One of the big differences of surgical versus organic menopause is the suddenness of the onset of menopause. Within 24 hours of surgery oestrogen levels plummet. There is no slow ratcheting down, as once the ovaries are gone, our body’s capacity to produce oestrogen is radically reduced. Although the adrenals and fat tissue will continue to produce small amounts of oestrogen these levels are fairly minimal. The levels of testosterone and progesterone also plummet. So the symptoms associated with menopause may come on more quickly and with a higher intensity than with a natural menopause – and I was told that my symptoms could be severe. But I have found that by framing my menopause as a sacred rite of passage, as an opportunity for huge growth, has meant that whatever I am experiencing, is okay.
You may no longer have the “high” of ovulation, you may not have the same hormones stimulating you that way, but there is a steadier energy on the other side of the peri/menopause dance. And what a dance it is! I am still dancing though this initiation and despite the challenges (hot flushes, mood swings, vaginal dryness to name a few) I am relishing this opportunity to step more fully into myself.
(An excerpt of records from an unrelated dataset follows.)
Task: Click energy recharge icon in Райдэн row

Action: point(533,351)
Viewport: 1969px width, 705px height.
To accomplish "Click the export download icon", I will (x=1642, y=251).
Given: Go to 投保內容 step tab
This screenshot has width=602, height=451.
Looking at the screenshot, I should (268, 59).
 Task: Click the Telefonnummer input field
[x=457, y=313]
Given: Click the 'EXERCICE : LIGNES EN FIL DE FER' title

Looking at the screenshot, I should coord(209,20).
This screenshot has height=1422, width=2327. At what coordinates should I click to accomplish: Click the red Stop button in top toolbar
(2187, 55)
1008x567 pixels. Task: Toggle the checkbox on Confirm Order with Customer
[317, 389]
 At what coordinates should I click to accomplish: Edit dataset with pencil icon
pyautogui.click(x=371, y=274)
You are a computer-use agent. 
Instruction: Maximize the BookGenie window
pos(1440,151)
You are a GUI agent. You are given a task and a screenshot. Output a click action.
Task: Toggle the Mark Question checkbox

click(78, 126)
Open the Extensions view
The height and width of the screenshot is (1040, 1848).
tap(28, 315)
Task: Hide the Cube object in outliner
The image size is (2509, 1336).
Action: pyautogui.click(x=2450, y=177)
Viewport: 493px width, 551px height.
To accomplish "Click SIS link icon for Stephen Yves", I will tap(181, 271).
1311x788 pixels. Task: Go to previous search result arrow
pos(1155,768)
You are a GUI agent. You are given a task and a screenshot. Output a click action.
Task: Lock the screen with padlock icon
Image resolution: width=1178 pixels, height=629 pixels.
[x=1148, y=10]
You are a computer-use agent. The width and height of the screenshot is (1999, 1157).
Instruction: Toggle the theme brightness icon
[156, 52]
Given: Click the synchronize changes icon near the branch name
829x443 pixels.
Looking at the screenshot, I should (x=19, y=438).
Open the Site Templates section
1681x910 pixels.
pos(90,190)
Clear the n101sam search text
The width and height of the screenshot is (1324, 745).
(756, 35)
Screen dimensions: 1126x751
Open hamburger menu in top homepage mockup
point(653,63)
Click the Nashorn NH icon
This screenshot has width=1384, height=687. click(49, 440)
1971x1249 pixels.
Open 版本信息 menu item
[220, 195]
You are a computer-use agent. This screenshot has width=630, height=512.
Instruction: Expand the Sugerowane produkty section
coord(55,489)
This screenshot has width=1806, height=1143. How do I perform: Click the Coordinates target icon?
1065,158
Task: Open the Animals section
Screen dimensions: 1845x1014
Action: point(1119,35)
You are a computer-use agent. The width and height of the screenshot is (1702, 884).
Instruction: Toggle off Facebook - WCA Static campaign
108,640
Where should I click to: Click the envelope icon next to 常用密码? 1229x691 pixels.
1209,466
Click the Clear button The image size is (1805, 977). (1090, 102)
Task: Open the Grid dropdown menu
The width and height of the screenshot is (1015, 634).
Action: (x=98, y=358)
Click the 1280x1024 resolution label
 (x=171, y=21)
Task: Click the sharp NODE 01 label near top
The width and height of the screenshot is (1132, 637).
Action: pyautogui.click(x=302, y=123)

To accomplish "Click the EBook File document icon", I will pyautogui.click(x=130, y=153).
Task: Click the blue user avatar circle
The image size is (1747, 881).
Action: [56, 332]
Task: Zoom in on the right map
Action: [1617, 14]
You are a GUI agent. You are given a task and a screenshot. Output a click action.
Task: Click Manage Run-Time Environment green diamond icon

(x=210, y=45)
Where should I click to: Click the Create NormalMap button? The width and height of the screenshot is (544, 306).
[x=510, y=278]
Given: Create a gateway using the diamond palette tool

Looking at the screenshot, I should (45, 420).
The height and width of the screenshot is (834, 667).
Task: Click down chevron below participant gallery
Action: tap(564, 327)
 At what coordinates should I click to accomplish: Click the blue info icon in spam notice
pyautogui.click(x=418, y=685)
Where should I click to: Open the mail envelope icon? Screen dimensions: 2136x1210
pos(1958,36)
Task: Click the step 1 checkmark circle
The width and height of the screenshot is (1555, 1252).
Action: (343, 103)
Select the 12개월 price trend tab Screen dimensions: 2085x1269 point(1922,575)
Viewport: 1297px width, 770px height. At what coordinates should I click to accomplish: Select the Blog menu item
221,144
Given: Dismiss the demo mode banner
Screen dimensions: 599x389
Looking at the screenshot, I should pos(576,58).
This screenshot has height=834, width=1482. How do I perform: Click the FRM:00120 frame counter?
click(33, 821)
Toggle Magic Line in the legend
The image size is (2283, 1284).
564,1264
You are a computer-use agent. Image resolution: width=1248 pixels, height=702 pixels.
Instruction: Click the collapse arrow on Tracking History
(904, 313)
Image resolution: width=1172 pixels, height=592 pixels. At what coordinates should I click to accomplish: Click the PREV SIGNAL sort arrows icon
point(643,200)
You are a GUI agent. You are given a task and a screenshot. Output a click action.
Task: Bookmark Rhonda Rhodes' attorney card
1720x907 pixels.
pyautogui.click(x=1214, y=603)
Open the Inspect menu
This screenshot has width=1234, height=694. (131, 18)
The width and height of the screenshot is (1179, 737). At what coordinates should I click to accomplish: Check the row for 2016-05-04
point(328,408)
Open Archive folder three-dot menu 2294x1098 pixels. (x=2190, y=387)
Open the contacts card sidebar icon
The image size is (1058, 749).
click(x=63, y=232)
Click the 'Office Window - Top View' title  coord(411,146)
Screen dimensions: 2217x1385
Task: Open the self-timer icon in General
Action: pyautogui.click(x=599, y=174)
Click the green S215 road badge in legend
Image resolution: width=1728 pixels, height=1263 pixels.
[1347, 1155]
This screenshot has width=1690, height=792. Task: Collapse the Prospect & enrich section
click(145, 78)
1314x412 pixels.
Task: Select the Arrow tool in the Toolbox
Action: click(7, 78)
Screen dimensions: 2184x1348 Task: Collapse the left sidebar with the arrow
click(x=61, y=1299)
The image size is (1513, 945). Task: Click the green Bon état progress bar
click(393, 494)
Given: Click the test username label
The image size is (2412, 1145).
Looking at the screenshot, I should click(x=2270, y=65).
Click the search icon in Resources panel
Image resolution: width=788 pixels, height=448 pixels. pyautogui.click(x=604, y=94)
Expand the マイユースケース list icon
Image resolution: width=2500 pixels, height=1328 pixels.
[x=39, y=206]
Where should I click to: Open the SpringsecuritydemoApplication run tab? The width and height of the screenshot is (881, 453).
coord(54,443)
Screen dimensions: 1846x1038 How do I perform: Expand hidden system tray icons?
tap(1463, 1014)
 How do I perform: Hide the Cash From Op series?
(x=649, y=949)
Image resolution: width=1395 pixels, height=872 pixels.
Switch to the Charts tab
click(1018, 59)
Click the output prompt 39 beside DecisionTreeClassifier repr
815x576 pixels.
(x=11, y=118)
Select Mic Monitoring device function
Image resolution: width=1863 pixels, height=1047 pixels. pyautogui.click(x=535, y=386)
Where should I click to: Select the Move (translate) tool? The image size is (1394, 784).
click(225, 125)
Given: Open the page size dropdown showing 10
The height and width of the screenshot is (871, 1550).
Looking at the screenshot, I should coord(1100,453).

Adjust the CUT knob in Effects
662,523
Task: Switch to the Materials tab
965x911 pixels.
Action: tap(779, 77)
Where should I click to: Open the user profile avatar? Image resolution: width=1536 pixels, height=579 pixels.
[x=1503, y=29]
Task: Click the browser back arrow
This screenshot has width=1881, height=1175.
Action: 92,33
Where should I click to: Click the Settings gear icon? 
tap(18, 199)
I see the post menopausal out there and I celebrate their wisdom. I honour their commitment to themselves and to the world. They know themselves, they meet themselves and others from this deep wellspring of knowing. There is no one else to do this journey work for me, there is no other me, and there is no other you. So celebrate your unique Menopause journey. Celebrate this dance with descent, welcoming the wisdom that comes.
Sarah Miller is a Teacher of the Four Seasons Journey and MoonSong (Menstrual Wellness) Workshop for the School of Shamanic Womancraft. She is also the founder of Embodiments Dance, Drum, Circle and an emerging playwright. Through her work she aims to enable women's deep connection to self and to honour the wisdom and power of the moving body, and the earth.